For white audiences, Banton is still best remembered for the trouble surrounding his homophobic 1992 single "Boom Bye Bye". The song caused outrage around the world and raised questions about Rastafarian and Jamaican attitudes to homosexuality.

For reggae fans, though, he is a very different figure. Only 19 when he recorded "Boom Bye Bye", he soon renounced his roughneck ways for a more serious spiritual and political approach (along with songs about how great he was in bed) on the classic, worldwide hit album Til Shiloh.

Its Rasta and Christian elements, and calls for solidarity among the black working class, made him seem Marley-like, in a Nineties reggae scene otherwise lost in gun-happy, gangster poses.
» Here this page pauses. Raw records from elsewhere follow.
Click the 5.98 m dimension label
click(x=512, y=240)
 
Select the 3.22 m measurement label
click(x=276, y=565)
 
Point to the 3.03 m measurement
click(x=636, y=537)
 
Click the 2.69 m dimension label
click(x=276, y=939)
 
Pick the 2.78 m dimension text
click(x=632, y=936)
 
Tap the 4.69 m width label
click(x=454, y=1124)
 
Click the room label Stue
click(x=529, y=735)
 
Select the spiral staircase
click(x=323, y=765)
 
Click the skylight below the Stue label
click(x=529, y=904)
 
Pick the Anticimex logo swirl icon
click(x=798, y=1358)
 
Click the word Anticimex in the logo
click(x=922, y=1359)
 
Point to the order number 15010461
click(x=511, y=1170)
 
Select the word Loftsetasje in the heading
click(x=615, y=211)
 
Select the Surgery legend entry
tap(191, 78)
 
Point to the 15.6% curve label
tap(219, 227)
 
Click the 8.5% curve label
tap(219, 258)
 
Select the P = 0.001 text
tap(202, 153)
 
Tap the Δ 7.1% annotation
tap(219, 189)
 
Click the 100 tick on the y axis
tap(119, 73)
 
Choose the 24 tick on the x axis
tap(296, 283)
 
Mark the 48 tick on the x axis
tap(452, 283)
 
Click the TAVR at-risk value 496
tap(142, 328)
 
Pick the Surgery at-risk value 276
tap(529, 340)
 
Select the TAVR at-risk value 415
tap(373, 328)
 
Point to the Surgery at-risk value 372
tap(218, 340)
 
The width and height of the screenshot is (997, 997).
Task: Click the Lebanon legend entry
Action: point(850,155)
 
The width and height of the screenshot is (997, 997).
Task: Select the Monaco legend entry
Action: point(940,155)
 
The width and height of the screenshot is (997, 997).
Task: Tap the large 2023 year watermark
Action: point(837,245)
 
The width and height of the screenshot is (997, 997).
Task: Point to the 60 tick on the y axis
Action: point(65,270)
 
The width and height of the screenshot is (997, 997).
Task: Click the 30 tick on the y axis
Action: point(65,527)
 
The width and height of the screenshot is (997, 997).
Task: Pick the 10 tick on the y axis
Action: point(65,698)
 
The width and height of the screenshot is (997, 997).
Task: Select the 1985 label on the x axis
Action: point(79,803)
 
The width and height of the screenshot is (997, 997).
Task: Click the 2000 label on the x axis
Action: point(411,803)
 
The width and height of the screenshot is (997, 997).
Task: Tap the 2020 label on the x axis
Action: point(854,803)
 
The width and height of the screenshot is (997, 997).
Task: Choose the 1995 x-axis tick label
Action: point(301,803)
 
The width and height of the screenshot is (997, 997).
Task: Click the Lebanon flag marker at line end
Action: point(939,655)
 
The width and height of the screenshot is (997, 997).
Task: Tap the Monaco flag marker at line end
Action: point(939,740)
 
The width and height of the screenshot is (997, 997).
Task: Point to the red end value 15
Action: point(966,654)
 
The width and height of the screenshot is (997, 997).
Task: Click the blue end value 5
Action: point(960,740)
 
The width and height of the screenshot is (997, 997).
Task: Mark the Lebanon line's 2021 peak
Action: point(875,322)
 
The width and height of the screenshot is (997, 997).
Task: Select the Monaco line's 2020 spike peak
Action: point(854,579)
With his rough, rasping voice, burning charisma, and penchant for sharp white suits on stage, he was the complete reggae star.

The dazzling suits have been left at home tonight, in favour of a velvet sweater and flapping flared jeans. But what's most apparent, as Banton bounds on stage, is that he has the longest, hardest working legs in showbiz. Whether prancing, sprinting, strolling or lounging, they jack-knife with an explosive energy of their own. When he moves to the lightless side of the stage, becoming a dramatic, dreadlocked silhouette, people reach out with hands and favourite 7-inch singles, hoping for his touch.

After a pacy initial medley, including "It's Not an Easy Road", the gospel and soul roots of Banton's music are revealed when another redemption song is first left to us to roar, then sweetly harmonised by his female backing trio, and finally barked out by Buju himself, who then leans down at the lip of the stage to preach.

The badness infesting black communities are one subject. Unfortunately, he then asks, "Can I talk about g... a... y... s?" What follows is mostly lost in patois and the PA, but I do hear a burst of what sounds suspiciously like "Boom Bye Bye". Perhaps the downside of the spirituality that now uplifts his work is a taste for easy, divisive dogma. His barely concealed snigger, and affirming cheers from the crowd, suggest that here, in Jamaican private, he simply thinks there's no reason not to be homophobic.

At any rate, he sings of universal love for the rest of the evening, and most people leave feeling better. He's still a mostly positive force.